Pediatric Discoid Lupus Erythematosus

Jeffrey P. Callen, MD reviewing Arkin LM et al. J Am Acad Dermatol 2015 Jan 30.

Clinical features, relationship to systemic disease, and risk for progression were assessed in a relatively large cohort of children.

Discoid lupus erythematosus (DLE) has been studied in adults, but its relative rarity in children has produced few studies documenting its clinical features and the risk for progression to systemic disease (SLE). In adults, the risk for serious end-organ damage (renal or central nervous system disease) is lower in patients with DLE than in unselected patients with SLE.
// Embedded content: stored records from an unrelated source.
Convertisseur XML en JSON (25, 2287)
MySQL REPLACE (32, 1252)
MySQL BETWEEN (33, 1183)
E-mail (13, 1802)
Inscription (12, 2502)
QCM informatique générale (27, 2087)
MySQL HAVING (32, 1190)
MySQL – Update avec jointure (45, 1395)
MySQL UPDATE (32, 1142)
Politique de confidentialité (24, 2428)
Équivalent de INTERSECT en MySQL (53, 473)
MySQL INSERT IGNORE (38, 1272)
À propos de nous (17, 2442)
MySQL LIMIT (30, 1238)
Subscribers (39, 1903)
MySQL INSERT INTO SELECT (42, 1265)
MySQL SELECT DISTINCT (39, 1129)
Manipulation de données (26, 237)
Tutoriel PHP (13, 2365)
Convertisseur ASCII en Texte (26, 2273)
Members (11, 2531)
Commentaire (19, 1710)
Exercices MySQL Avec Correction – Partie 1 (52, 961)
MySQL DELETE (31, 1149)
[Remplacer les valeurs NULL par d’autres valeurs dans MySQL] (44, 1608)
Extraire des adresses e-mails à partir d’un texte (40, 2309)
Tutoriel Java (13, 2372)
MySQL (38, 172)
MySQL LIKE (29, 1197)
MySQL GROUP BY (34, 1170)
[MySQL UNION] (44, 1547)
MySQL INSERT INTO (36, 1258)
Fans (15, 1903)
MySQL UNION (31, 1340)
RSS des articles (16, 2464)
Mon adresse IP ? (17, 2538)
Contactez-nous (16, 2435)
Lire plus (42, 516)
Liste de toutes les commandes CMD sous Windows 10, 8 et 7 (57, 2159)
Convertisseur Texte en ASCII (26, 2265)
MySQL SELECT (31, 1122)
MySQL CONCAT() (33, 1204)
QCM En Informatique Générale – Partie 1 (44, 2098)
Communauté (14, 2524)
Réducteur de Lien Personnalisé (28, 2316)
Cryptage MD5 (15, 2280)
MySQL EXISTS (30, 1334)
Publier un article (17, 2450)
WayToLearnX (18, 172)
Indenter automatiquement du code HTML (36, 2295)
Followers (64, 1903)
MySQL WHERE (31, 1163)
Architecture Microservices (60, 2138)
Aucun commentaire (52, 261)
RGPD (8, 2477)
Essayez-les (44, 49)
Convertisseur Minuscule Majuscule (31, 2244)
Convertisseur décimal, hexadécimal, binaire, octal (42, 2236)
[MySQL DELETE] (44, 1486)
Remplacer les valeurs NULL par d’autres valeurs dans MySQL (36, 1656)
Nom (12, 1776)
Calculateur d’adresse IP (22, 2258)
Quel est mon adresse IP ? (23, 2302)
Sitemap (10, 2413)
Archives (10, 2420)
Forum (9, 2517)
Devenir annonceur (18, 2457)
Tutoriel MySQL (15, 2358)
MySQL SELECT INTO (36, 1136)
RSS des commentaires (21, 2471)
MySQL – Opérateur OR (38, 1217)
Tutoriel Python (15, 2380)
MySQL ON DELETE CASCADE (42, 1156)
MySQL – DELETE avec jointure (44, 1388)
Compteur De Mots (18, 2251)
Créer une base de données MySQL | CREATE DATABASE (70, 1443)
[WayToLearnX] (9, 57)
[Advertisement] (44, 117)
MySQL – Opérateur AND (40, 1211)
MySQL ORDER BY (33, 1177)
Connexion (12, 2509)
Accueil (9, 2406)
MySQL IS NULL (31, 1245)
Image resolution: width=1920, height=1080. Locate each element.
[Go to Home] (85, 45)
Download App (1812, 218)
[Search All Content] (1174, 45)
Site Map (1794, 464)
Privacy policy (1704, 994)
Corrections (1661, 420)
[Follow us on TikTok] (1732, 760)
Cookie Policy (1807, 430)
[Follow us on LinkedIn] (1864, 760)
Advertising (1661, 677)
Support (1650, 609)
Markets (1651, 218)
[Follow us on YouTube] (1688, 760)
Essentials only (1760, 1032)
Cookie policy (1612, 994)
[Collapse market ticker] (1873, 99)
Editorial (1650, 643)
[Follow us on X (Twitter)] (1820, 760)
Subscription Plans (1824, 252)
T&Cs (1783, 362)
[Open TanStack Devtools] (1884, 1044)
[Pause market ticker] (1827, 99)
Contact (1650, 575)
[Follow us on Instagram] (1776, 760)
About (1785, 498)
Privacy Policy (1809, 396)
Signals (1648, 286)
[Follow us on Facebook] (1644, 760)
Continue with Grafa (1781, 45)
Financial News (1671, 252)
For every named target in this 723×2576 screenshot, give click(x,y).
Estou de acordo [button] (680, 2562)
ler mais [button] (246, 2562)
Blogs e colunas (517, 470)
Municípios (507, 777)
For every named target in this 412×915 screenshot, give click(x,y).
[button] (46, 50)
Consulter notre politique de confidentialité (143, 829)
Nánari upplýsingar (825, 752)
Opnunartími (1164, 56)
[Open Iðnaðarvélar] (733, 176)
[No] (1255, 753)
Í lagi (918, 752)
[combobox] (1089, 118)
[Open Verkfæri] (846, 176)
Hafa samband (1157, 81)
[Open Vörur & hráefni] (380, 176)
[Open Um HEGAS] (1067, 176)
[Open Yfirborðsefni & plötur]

These authors retrospectively reviewed the cases of 40 patients younger than age 16 years diagnosed with DLE at a tertiary referral center between 1995 and 2012. Of these patients, six had concurrent diagnoses of DLE and SLE. Of the remaining 34 patients, 9 developed SLE as defined by American College of Rheumatology criteria during the mean 5 years of follow-up, and 15 developed some serologic or laboratory features of SLE but did not fulfill the criteria. Ten patients had disease limited to skin only. The greatest risk for developing SLE was in the first year following DLE diagnosis. In most patients who did meet the criteria, the pertinent criteria were mucocutaneous disease combined with serologic abnormalities or cytopenias. The authors point out several limitations of their observations, including that patients seen at a tertiary referral center might be more likely to have systemic disease and the lack of long-term follow-up (many adolescents transition to adult care).

Citation(s):

Arkin LM et al. The natural history of pediatric-onset discoid lupus erythematosus. J Am Acad Dermatol 2015 Jan 30; [e-pub ahead of print].